++++ Information ++++
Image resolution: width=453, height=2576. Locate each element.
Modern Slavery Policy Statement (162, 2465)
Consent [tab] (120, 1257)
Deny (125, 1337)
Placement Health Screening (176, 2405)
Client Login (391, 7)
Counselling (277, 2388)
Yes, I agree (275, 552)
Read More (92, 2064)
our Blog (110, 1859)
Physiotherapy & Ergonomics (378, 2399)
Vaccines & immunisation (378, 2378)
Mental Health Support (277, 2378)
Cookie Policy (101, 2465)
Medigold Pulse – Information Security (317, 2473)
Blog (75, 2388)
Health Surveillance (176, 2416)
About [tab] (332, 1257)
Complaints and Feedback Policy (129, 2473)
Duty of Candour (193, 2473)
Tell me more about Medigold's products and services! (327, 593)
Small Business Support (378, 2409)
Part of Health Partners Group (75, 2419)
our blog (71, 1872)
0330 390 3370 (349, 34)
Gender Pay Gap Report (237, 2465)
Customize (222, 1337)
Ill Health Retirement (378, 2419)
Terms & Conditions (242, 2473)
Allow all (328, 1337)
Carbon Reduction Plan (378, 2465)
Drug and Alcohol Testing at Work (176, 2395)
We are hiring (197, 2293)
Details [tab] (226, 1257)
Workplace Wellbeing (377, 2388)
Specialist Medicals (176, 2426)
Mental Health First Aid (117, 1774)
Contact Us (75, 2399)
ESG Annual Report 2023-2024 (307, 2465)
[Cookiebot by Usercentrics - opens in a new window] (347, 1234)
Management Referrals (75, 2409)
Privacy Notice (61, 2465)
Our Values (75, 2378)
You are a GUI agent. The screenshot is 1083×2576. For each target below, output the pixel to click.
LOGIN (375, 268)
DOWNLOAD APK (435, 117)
++++
> [Assigned task] Print exactly the lines above, starting at the line that contains "You are a GUI" and ending with the last line of the records, both included.

> [Response to this task]
You are a GUI agent. The screenshot is 1083×2576. For each target below, output the pixel to click.
LOGIN (375, 268)
DOWNLOAD APK (435, 117)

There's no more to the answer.